### [What you are asked to do]
Below are some records; output exactly the lines from the line with "The image size is (932, 481)." to the line with "Click the red emblem atop the 3D logo", both ends kept, and nothing more.

### [Available records]
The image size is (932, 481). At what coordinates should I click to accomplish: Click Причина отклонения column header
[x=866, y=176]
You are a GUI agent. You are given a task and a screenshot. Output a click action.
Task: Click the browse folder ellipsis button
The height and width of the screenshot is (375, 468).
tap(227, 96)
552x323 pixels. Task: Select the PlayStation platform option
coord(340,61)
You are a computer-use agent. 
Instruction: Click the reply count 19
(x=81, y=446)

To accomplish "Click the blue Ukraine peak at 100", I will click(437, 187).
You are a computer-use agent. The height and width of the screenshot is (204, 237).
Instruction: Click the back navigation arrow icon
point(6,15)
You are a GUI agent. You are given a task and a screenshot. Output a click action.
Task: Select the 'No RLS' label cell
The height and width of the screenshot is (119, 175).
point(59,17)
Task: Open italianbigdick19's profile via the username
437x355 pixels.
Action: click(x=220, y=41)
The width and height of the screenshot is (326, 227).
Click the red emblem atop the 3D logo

--

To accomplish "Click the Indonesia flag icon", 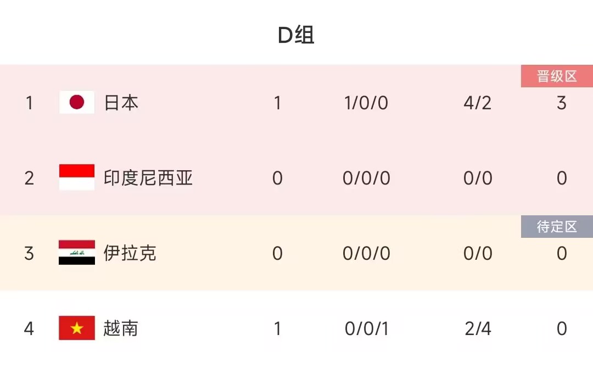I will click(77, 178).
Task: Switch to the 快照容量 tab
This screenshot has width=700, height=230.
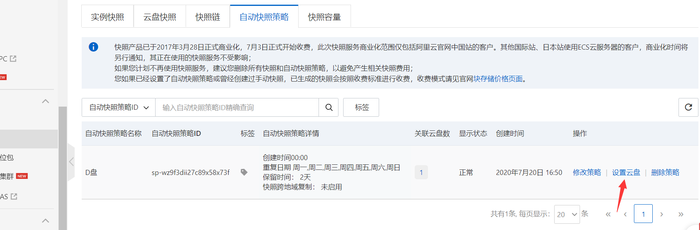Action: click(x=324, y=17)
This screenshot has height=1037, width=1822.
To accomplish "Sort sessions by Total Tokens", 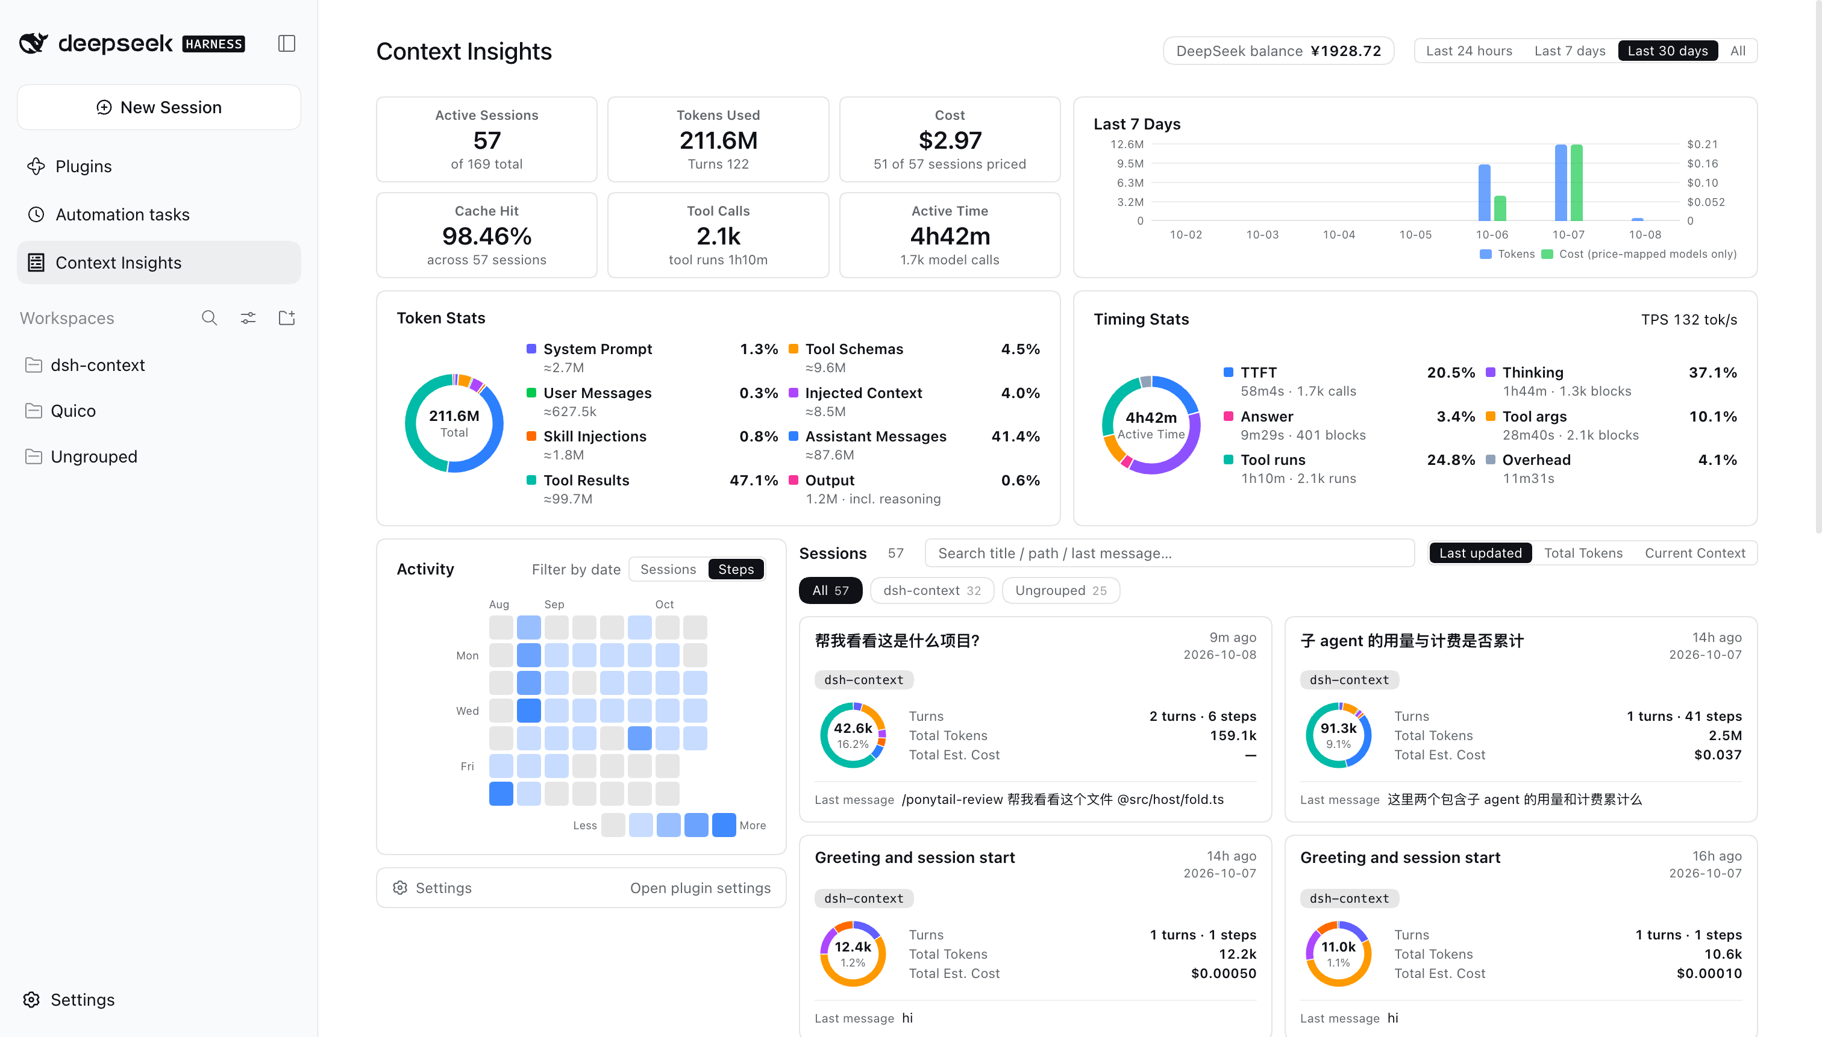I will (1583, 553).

* * *

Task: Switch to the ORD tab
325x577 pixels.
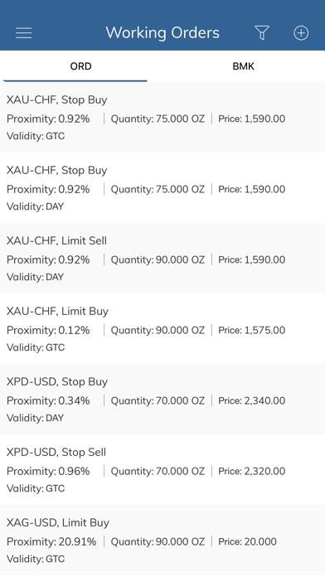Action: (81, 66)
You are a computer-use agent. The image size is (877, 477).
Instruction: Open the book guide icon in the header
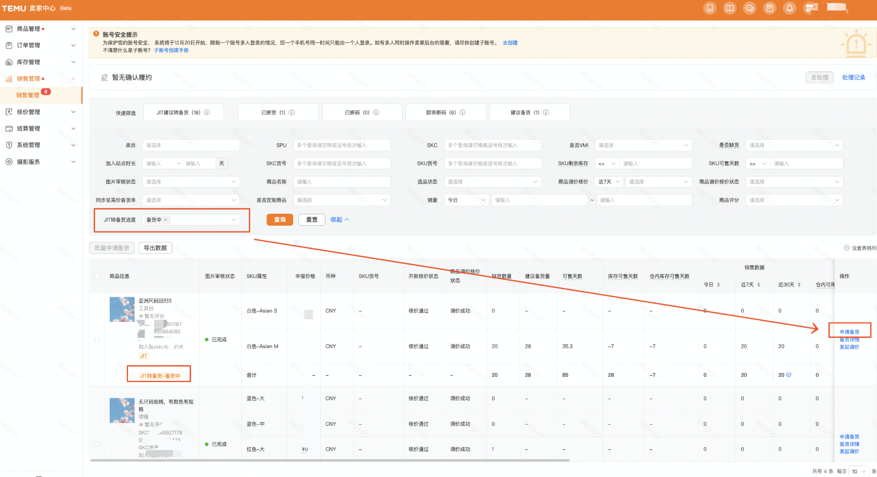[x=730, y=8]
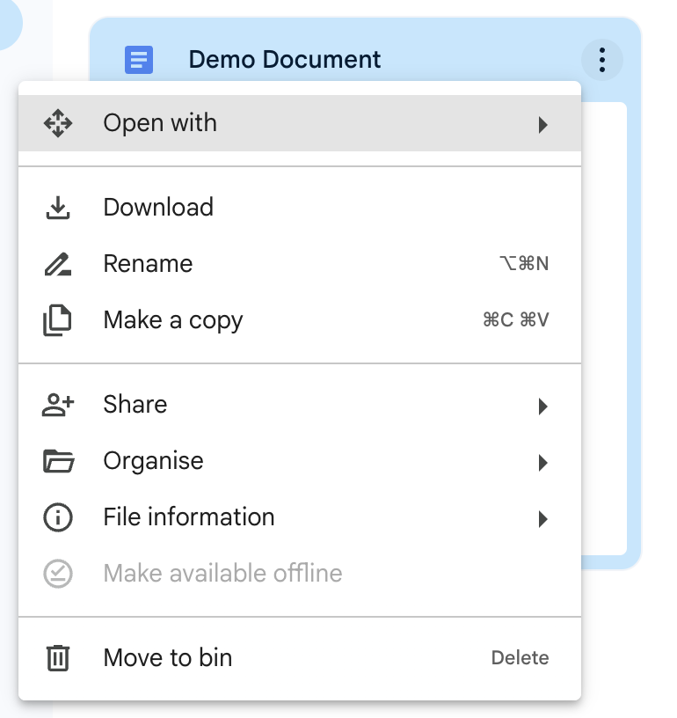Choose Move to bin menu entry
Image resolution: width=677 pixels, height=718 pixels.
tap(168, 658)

### [Response]
The image size is (932, 481). At what coordinates should I click to accomplish: Click Причина отклонения column header
[x=866, y=176]
You are a GUI agent. You are given a task and a screenshot. Output a click action.
Task: Click the browse folder ellipsis button
The height and width of the screenshot is (375, 468).
tap(227, 96)
552x323 pixels. Task: Select the PlayStation platform option
coord(340,61)
You are a computer-use agent. 
Instruction: Click the reply count 19
(x=81, y=446)

To accomplish "Click the blue Ukraine peak at 100", I will click(437, 187).
You are a computer-use agent. The height and width of the screenshot is (204, 237).
Instruction: Click the back navigation arrow icon
point(6,15)
You are a GUI agent. You are given a task and a screenshot. Output a click action.
Task: Select the 'No RLS' label cell
The height and width of the screenshot is (119, 175).
point(59,17)
Task: Open italianbigdick19's profile via the username
437x355 pixels.
Action: click(x=220, y=41)
The width and height of the screenshot is (326, 227).
Click the red emblem atop the 3D logo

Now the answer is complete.